Friday, January 24, 2003

The Movie I Watched Last Night LV
Johnny Mnemonic
I so wanted this movie to be good. Based on a short story by William Gibson, this is one of the most important cyberpunk pieces to date. Robert Longo's screen adaptation, despite a screenplay by Gibson himself, falls far short of what the movie could have been. Keanu Reeves performs at his wooden, mangling most of the dramatically necessary dialogue with a ham-handed delivery. Henry Rollins is similarly doltish, failing entirely as the heroic, principled medico. Udo Kier's Ralfi is satisfyingly creepy, although I could easily see Dean Stockwell or Dennis Hopper in that role. Of the cast, Ice-T stands out far above the others regardless of an underused presence until the end of the movie. His Low-tech parallel society with a media network in an elevated city state constructed out of garbage emerges as the most successful meme in the film. Stronger than the uber-dolphin, and stronger than Dolph Lundgren's street preacher. Lastly, compared to the graphic representations of the net in The Net and Hackers, the animations developed by Braid Media Arts shine quite brightly. Read the story. The movie is merely a curiosity.

The Lawnmower Man
Not that there have been many successful TV or movie adaptations of Stephen King's writing, but you know a movie is bad if the original author takes legal action to stop the filmmakers from associating his name with the movie and its promotion. "The Lawnmower Man" is one of King's most delightfully dark short stories, and the movie, while drawing lightly on some scenes and images from the story, adds and reworks so much, that the lineage is hardly direct. The King connection aside, this is a forward-thinking look at how virtual reality could be used to improve and augment human cognition. Pierce Brosnan's researcher improves the intelligence of an abused, developmentally disabled man, who rises up as a superhuman in the end, able to tap into the VR space while still in the real world.

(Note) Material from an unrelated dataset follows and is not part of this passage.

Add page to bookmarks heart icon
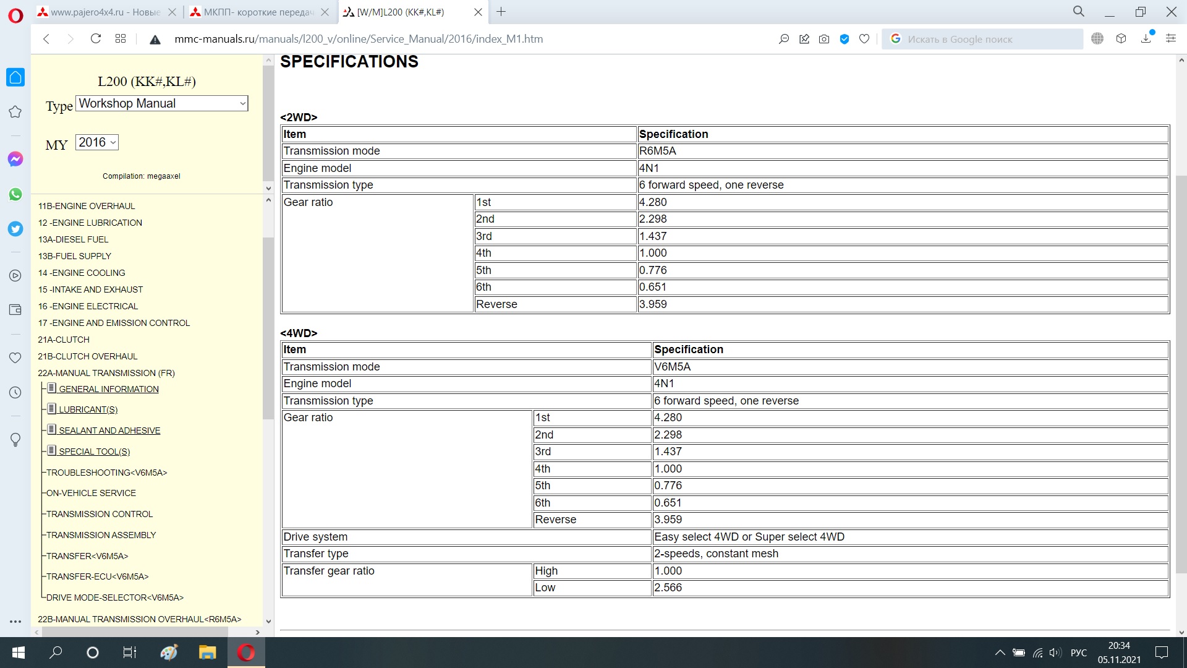The width and height of the screenshot is (1187, 668). tap(864, 39)
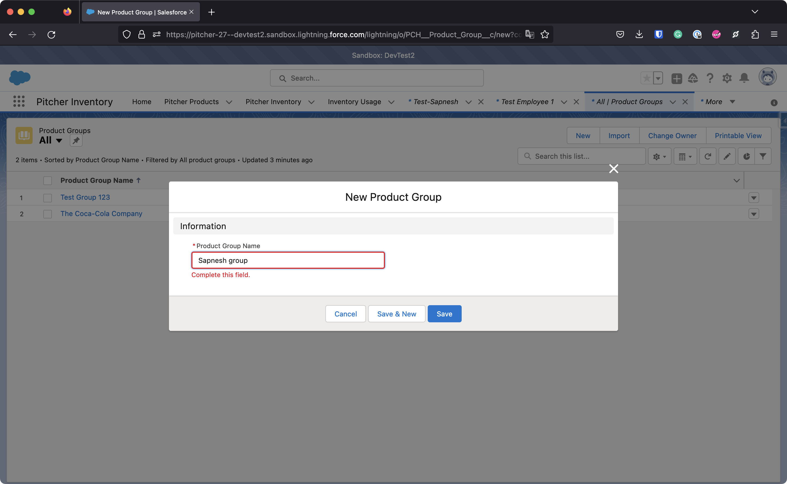Refresh the Product Groups list
Screen dimensions: 787x484
pos(707,156)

Jeff Fahey's Jobe Smith develops well -- intellectually and physically -- throughout the film, and the representations of VR aren't that bad. But in the end, the ethical quandary of messing with the human psyche gets short shrift, the director resorts to special effects, and the plot is left hanging, ripe for a sequel. The film doesn't capture King's original vision, and the resulting vision is so far removed -- and so unsatisyfing -- that The Lawnmower Man ends up as so much mulch.